[Collected data]
•••••

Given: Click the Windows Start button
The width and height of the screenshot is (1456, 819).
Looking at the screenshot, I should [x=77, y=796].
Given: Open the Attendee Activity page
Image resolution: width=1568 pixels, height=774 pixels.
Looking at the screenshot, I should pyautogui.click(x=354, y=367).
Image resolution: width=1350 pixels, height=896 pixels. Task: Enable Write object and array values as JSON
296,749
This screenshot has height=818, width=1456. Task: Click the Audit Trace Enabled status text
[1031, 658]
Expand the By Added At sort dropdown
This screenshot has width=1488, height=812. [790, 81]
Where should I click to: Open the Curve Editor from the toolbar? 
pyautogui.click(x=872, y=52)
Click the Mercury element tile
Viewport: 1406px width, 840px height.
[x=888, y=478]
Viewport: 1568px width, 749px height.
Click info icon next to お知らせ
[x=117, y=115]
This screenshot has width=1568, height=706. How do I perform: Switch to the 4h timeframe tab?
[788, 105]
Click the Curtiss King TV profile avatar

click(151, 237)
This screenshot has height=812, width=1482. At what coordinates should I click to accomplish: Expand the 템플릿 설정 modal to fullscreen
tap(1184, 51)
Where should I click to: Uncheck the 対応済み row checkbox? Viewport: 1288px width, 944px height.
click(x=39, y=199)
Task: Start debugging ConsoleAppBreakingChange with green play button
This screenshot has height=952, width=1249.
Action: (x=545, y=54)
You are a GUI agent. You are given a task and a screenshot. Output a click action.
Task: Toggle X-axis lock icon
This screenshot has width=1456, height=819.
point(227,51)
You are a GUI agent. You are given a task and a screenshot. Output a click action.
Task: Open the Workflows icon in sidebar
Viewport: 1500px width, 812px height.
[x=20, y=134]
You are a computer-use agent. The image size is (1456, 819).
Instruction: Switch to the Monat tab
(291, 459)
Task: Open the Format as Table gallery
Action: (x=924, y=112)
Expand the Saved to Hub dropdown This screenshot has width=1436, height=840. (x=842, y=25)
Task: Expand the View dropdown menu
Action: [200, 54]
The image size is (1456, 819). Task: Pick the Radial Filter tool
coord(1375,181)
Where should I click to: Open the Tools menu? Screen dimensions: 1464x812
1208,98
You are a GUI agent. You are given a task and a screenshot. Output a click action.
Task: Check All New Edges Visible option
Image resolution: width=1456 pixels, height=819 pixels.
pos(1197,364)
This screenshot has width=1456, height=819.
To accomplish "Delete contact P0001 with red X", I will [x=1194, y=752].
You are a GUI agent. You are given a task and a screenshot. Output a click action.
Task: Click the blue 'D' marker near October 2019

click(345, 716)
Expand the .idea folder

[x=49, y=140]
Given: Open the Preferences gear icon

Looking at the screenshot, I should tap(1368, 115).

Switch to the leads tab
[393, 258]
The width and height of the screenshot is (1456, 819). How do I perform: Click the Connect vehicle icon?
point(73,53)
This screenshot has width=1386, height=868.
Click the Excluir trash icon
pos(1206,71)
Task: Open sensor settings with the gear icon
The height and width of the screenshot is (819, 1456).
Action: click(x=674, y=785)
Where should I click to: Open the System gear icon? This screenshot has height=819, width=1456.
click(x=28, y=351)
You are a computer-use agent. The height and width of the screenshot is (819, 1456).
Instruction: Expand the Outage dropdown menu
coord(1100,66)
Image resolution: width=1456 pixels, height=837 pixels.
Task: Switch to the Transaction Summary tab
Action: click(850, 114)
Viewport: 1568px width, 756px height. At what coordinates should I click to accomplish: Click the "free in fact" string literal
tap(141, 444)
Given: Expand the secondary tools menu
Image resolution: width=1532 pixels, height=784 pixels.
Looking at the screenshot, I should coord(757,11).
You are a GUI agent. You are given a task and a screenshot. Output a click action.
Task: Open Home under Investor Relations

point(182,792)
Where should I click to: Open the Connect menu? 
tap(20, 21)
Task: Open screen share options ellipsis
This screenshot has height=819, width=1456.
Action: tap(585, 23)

•••••

*WORK TO COMPLETE*.
Lines that include the word "button" — how many are there in the data? Answer with the number alone.

*YOUR RESPONSE*.
2